September 10
Last Friday, after learning about almonds' nutritional (they're filling, have protein and lots of good fats as well as nice micronutrients) and beauty-enhancing attributes (basically, they have lots of Vitamin E, but you can also smash them and use them to exfoliate if you want to), we went to Vino Piazza, charmingly fractured Italian for "Wine Plaza."
There four of the six wineries that rent space there stayed open for us to try their wines. So I met giggling Craig Watts, the owner of Watts Winery, Matthew the perpetual student, who was pouring wine for Olde Lockeford Winery, whose owner is an amateur paleontologist, and so many of the wine labels feature prehistoric creatures (a trilobite on one, a saber-toothed tiger skull on another, a triceratops skull on a third); and the father-son team that runs La Vida Dulce winery.
I didn’t make it to the fourth winery.
California’s central valley is America’s produce basket, but its grapes are mostly used for blending into inexpensive vintages. Over the past decade or so, however, some of the growers have taken to bottling their own stuff – with mixed results, for sure, but some of it is tasty.
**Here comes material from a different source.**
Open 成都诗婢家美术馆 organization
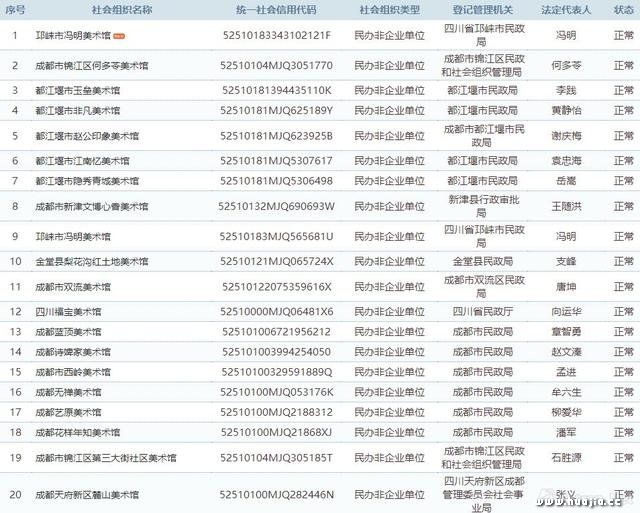The width and height of the screenshot is (640, 513). (72, 352)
But what was really fun about Vino Piazza was the people pouring the wine, who had the pride of winemakers of more prestigious wine-growing regions without the pomp.
They had the straightforwardness mixed in with quirky idiosyncrasies that make exploring the United States a continuous thrill and adventure.
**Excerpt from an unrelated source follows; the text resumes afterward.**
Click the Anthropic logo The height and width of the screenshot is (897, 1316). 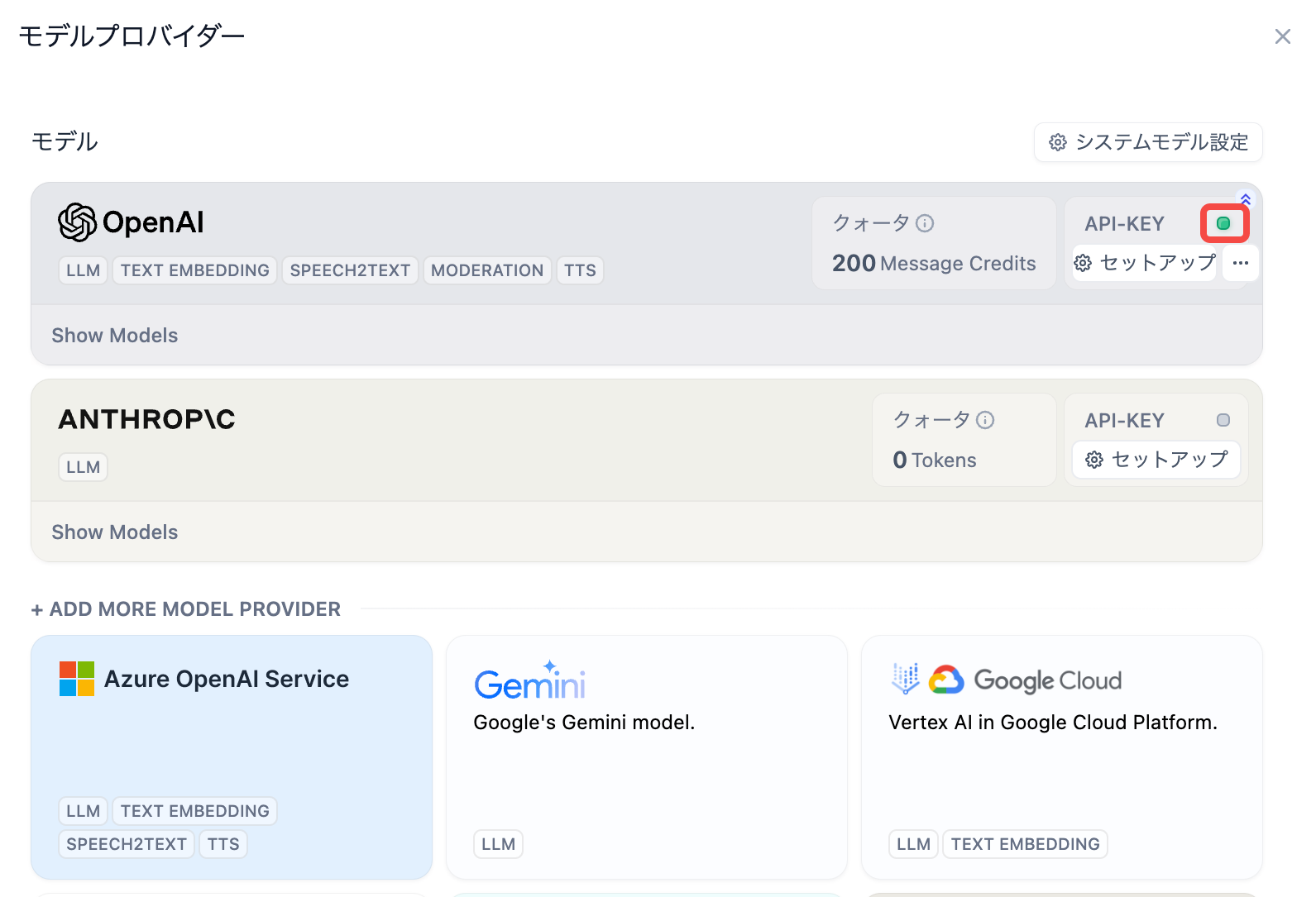click(146, 419)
That vision of the central valley was reinforced at dinner, which was at Harmony Wynelands in Lodi. It’s a vineyard whose spokesman, surfer and would-be Hawaiian Shaun MacKay, is the stepson of owner Bob Hartzell. With very little prompting, Bob will sidle up to the reception hall's organ, for which the hall was built in 1921. In fact, the organ’s pipes fill two rooms adjacent to the hall.
Why does a Lodi winery have a gigantic organ? Why not? They also feature silent films accompanied by the organ four times a year.